Jka widac jest kwiecień. No, sam poczatek. W kalendarzu Imperial Crown coupe '57. I slońce za oknem, tylko jak sie w cień wejdzie to wciąż zimno.

  Jutro test z XVI-XVIIIwieku. Powiedzialem dzis ze mam zajęcia, mimo ze nie mialem, i douczylem sie w czytelni Rosji Piotra I, Austrii józefińskiej, Sasów na tronie polskim i rozbiorów. I powstania USA jeszcze. Mariola twierdzila ze rewolucji francuskiej nie bedzie wiec ja zostawiłem, jak będzie to ją zamorduje chyba...mariole nie rewolucje.

  Odbyłem wczoraj rozmowe na GG z której wyszło że nie stać mnie na ewentualne towarzyskie zachowania a la kino czy kawiarnia przy zdobywaniu O. I wiem o tym, nie o to tu chodzi...wstyd mi że nawet posiadanie tego jednego osobnika, ktory ma byc drugą połową jak to sie ładnie pisze, jest dla mnie za drogie.
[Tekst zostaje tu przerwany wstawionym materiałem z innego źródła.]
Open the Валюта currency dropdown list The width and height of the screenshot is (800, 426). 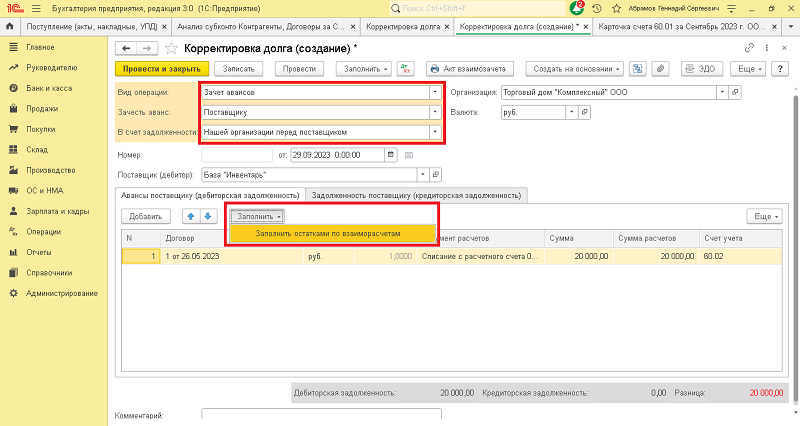[x=571, y=113]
Myślalem nawet, czy by sobie nie wziąść jakiegoś chałupnictwa...skoro ja sie ludzi boje i nie wybiore sie do normalnej pracy. Moze jeszcze istnieją dziś takie oferty jak sławne klejenie kopert...ludzie teraz maja problemy z praca to nie powinny wymrzeć takie rzeczy.
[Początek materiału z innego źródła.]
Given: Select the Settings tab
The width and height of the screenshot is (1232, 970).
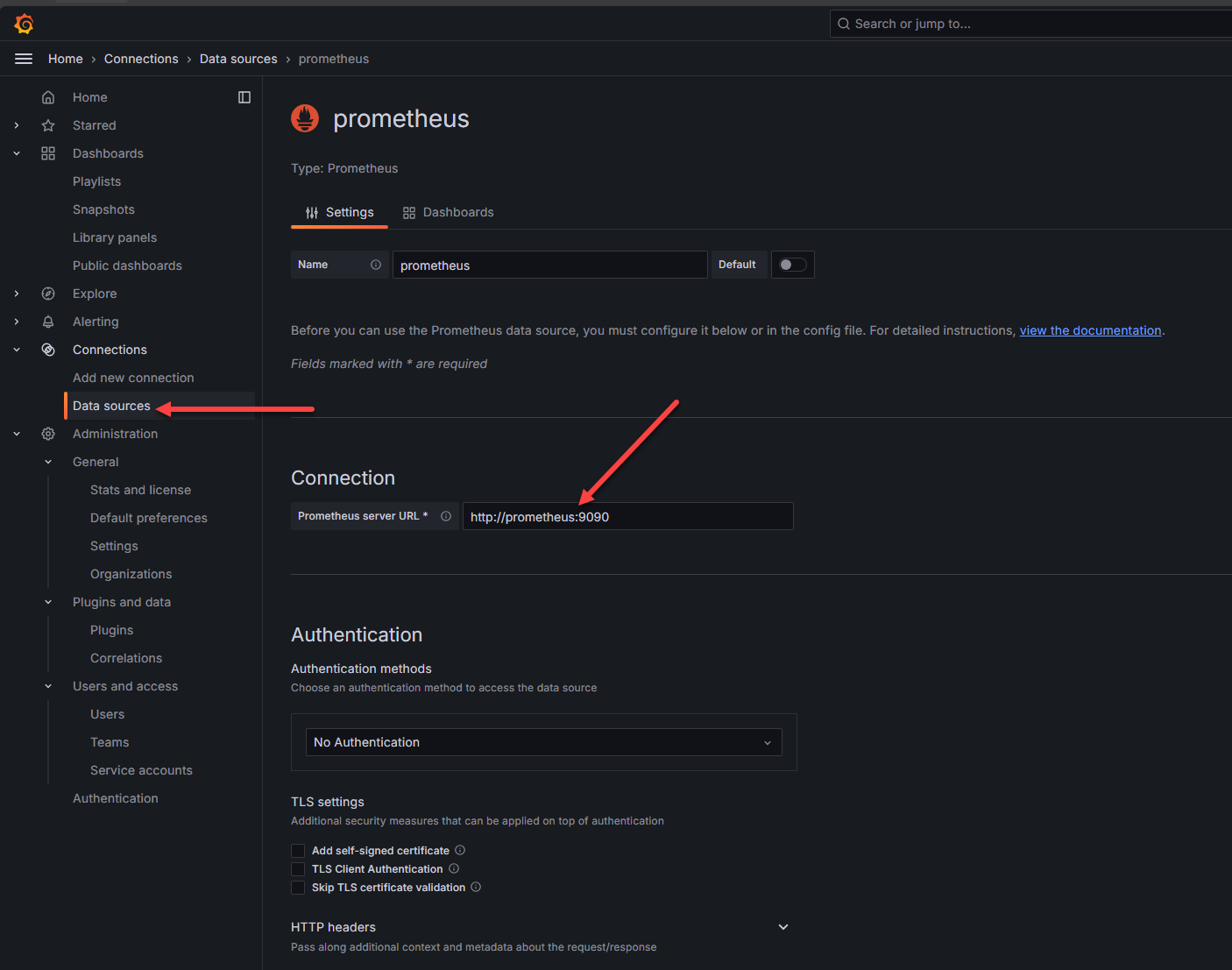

Ale to i tak jest straszne.

O. jest dzis na weselu. Przez to nie moglismy sie spotkać. Jutro pewnie bedzie nie do uzytku. Czyli też nie. Moze w tygodniu coś wynajdziemy zeby sie styknąć. Mimo ze teraz juz nawet mi wstyd sie z nim spotykać, patrz wyzej, to i tak bardzo chce go zobaczyc, obojentie jaka za to miala by byc cena.